What really didn't work:
- Regal Investment Fund (RF1.AX) lost AUD 10k.
Here are the investment performance statistics for the last five years:
The top three lines give our performance in USD and AUD terms, while the last three lines give the same statistics for four benchmarks. This month, we have added the Vanguard 60/40 ETF portfolio to the set of benchmarks. The middle block gives our performance relative to the indices.
These are now measured from the end of May 2020. Our alpha relative to the ASX200 fell to 3.1% with a beta of only 0.48. We still have much lower volatility, resulting in a information ratio of 1.43 vs. 1.11. We capture much less of the downside moves than the upside moves in the market. We also have very good performance relative to the Vanguard 60/40 portfolio with the same volatility but 4% p.a. more return. But as we optimize for Australian Dollar performance, our USD statistics are much worse. We do beat the HFRI hedge fund index in terms of return, but at the expense of much higher volatility. Our USD volatility is at least less than that of the MSCI index, but our return is more than three percentage points lower.

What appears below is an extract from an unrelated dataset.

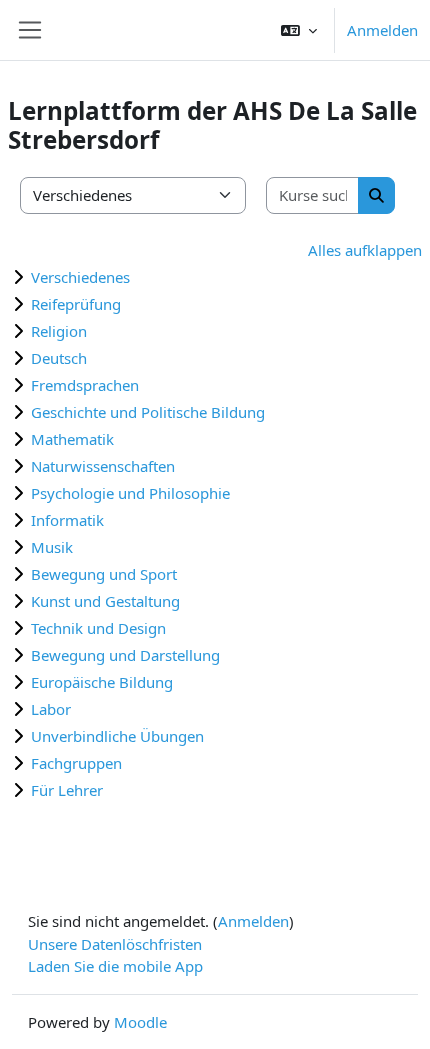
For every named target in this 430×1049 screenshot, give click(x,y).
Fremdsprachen (85, 385)
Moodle (140, 1022)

We moved strongly towards our target allocation as we completed redeployment of cash from the sales in April. Our actual allocation currently looks like this:
About 70% of our portfolio is in what are often considered to be alternative assets: real estate, art, hedge funds, private equity, gold, and futures. A lot of these are listed investments or investments with daily liquidity, so our portfolio is not as illiquid as you might think.
We receive employer superannuation contributions every two weeks. We make an annual concessional contribution to Moominmama's superannuation to reach the annual cap on contributions. We contribute USD 10k each quarter to the Unpopular Ventures Rolling Fund and less frequently there will be capital calls from Aura Venture Fund II. I am now receiving TTR pension payments from both Unisuper and our SMSF and contributing more than the total of these back to my superannuation accounts. (around AUD 4k net contribution per month). It was another busy month. I made the following additional moves this month:
- I made a UK pension contribution for the 2024-25 financial year.
- I bought 200 shares of Berkshire Hathaway B (BRK/B). I think Greg
Abel may find better things to do with the cash pile than Buffett did
and, as he is an operations guy, rationalize some of the existing
subsidiaries.
- I bought 40k shares of a Metrics private credit LIT (MOT.AX). The idea
is that this will fund TTR pension payouts next financial year. It is
trading about 7% below NAV so has some margin of safety.
- I sold 1,000 shares of the gold ETF PMGOLD.AX. We hold 13k shares now.
- I bought net 2.5k more shares of an ASX200 ETF (IOZ.AX). Yes, I'm getting more
comfortable with passive investing for the long equity portion of our
portfolio. We now have 3k shares.
- I bought 2,000 more shares of the WCM Global Quality managed ETF (WCMQ.AX). We now have 13k shares.
- I bought 10k more shares of the Pengana private equity LIT (PE1.AX). We now have 87k shares.
- I bought net 60k more shares of the WAM Capital LIC (WAM.AX). We now have 100k shares.
- I bought 1,175 more shares of a bitcoin ETF (IBTC.AX). We now have 8k shares. Roughly 0.8 BTC.
- I bought 300 more shares of 3i (III.L) after it sold off on what looks like a great earnings report. Earnings on stated NAV were 25% up 25% on the previous year. It trades way above NAV, but that is because NAV is stated pretty conservatively I think. We now have 3,800 shares.
- I bought 500 more shares of Pershing Square Holdings (PSH.L). Their reduction of their position in Universal Music, increase in positions in tech stocks, and possibility of strong performance for Fannie Mae and Freddie Mac together with the price being way below NAV, encouraged me to add to the position. We now have 5,500 shares.